Si l’Iran représente « seulement » 5 % de l’offre pétrolière mondiale, il occupe une position géostratégique clé : celle du détroit d’Ormuz. Ce passage maritime, qu’il contrôle en partie, concentre à lui seul environ 20 % du trafic pétrolier mondial, soit jusqu’à 18 millions de barils par jour. En cas d’escalade, une fermeture du détroit gèlerait non seulement les exportations iraniennes, mais aussi celles du Koweït, du Qatar, d’Oman et d’une large partie de l’Irak. Selon plusieurs analystes, un tel blocage pourrait faire grimper les prix du Brent à 100 dollars, voire au-delà. Le coût du transport maritime a déjà été impacté : les assureurs et courtiers signalent une flambée des primes de risque dans le Golfe.
Ce que ça change.
La hausse actuelle des cours ne reflète pas une pénurie physique, mais une prime de risque géopolitique. Et cette dernière pourrait s’installer. Car au-delà du pétrole, les marchés s’inquiètent de la dégradation du contexte diplomatique. Les discussions prévues entre Washington et Téhéran sur le nucléaire ont été suspendues. L’administration Trump a renforcé ses sanctions contre la République islamique, tout en affirmant son soutien total à Israël. En Europe, les responsables politiques craignent une flambée durable des prix de l’énergie alors que la désinflation restait fragile. Un nouveau choc énergétique viendrait compliquer la trajectoire des banques centrales, notamment celle de la BCE, qui doit décider de la suite du cycle de baisse des taux entamé en juin.

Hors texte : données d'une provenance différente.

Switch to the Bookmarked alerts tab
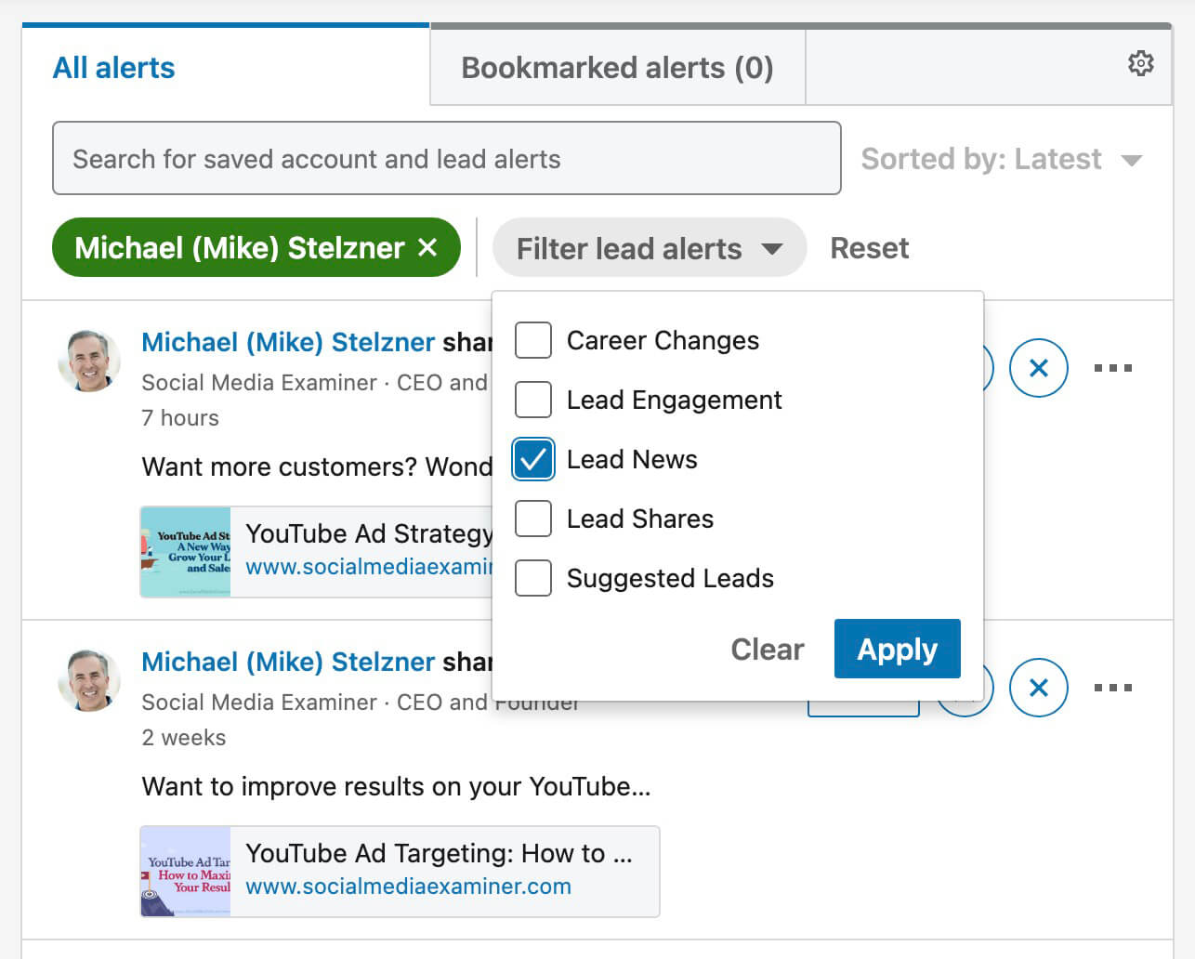The width and height of the screenshot is (1195, 959). coord(617,68)
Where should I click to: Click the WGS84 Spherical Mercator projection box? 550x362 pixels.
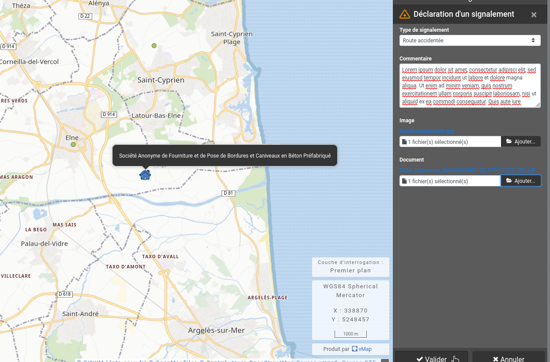350,290
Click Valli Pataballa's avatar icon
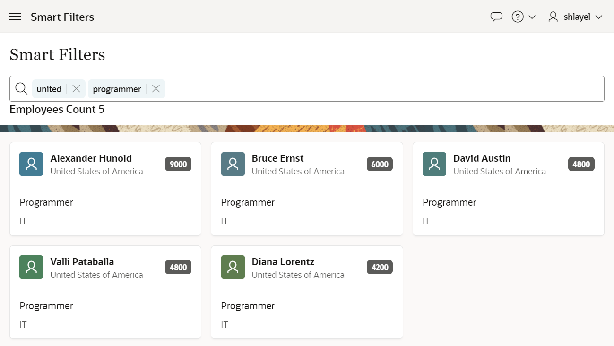614x346 pixels. pos(31,267)
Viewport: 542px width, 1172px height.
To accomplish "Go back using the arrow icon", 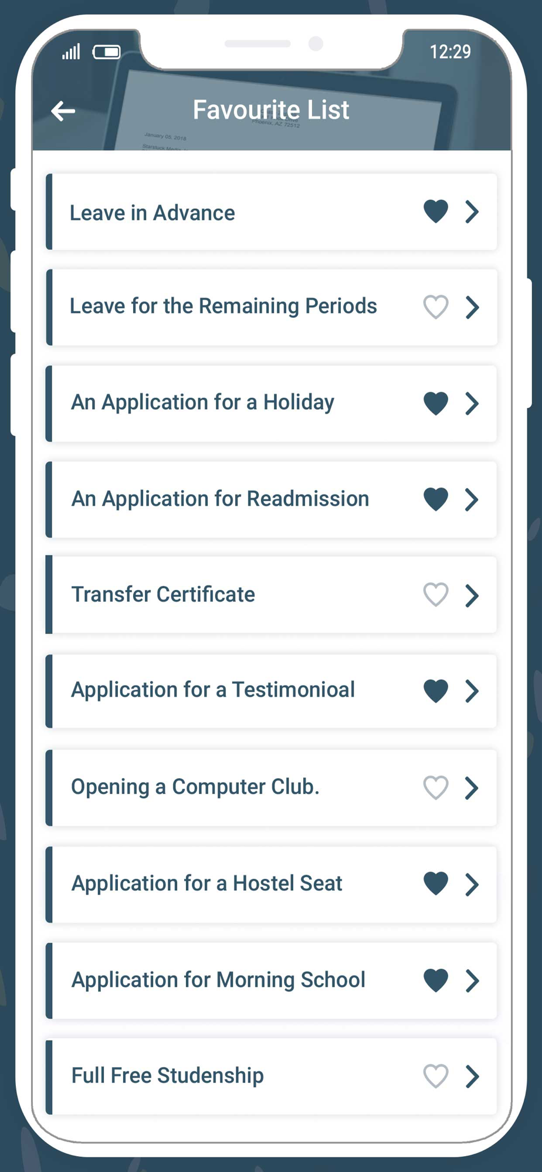I will click(63, 110).
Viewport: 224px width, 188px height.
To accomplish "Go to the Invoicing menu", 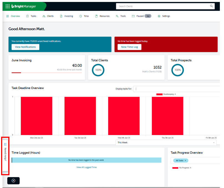I will [x=67, y=16].
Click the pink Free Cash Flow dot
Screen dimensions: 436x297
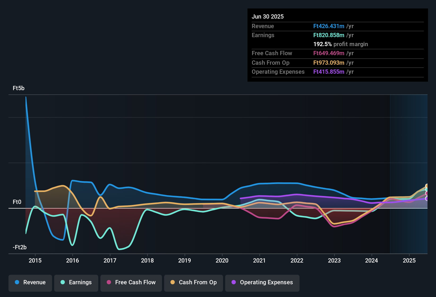click(x=109, y=282)
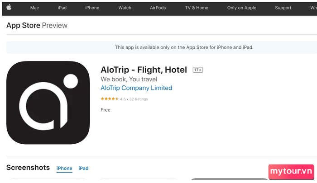The width and height of the screenshot is (317, 183).
Task: Switch to the iPhone screenshots tab
Action: click(64, 168)
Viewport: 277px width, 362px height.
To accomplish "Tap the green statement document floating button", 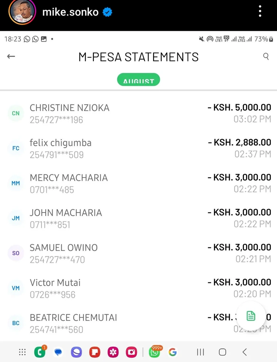I will (251, 316).
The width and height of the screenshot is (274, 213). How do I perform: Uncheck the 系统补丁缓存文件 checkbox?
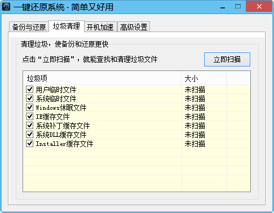(30, 126)
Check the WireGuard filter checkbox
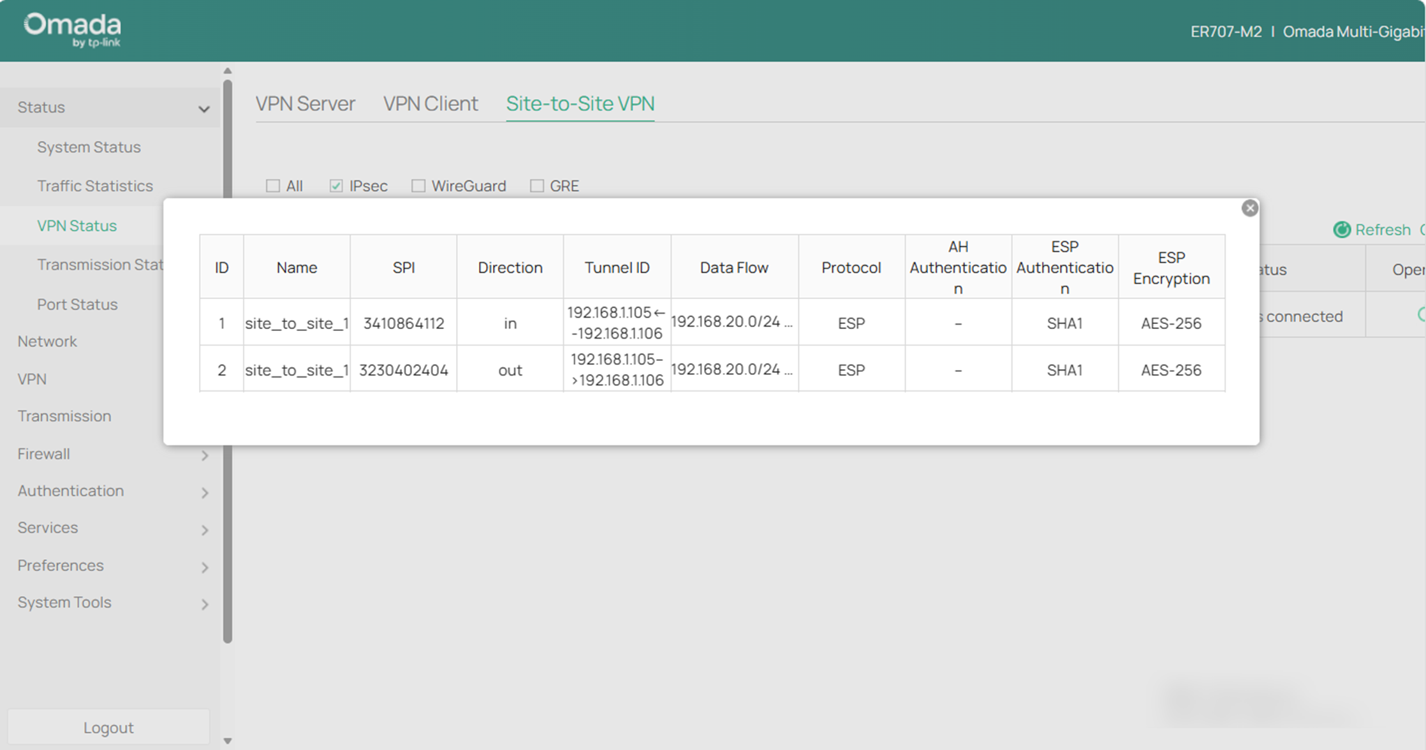The height and width of the screenshot is (750, 1426). click(418, 186)
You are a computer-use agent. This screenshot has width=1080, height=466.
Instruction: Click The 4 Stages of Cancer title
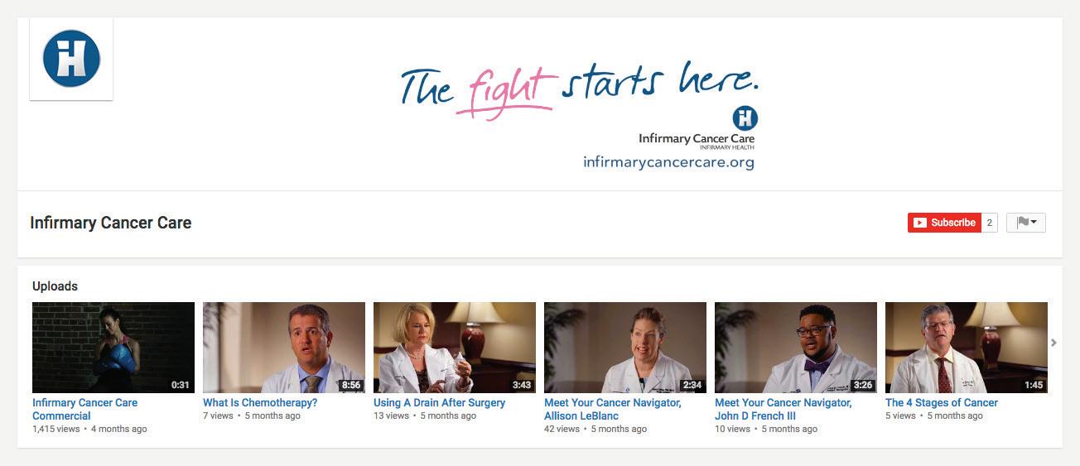[942, 403]
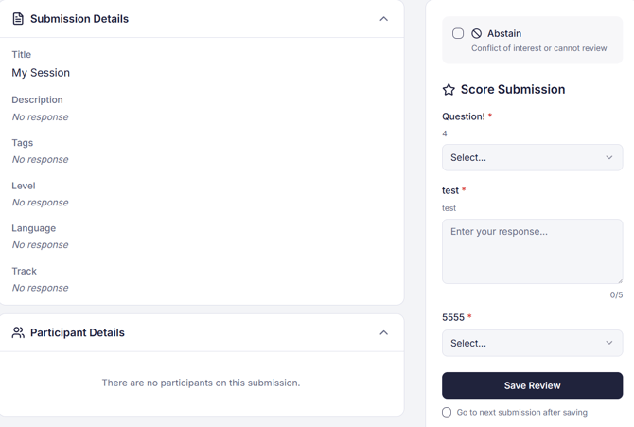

Pour les entreprises industrielles et les compagnies aériennes, un baril au-dessus de 90 dollars réactive le risque d’érosion des marges. L’aviation civile, déjà sous pression, voit ses coûts de carburant s’envoler. Côté Bourses, les valeurs défensives (or, défense, énergie) se redressent, tandis que les secteurs cycliques ou énergivores corrigent.
Pour finir.
Le retour du risque géopolitique sur les marchés pétroliers n’est pas anecdotique. Il survient dans un contexte global déjà instable, où les marges de manœuvre monétaires sont réduites, et où les fragilités budgétaires se creusent. La question n’est plus de savoir si le pétrole va devenir cher, mais si l’instabilité au Moyen-Orient peut déclencher un choc de confiance plus large. En attendant, les investisseurs, les gouvernements et les banques centrales doivent composer avec une donnée qui semblait oubliée depuis 2022 : la géopolitique est de retour, et elle s’écrit au prix du baril.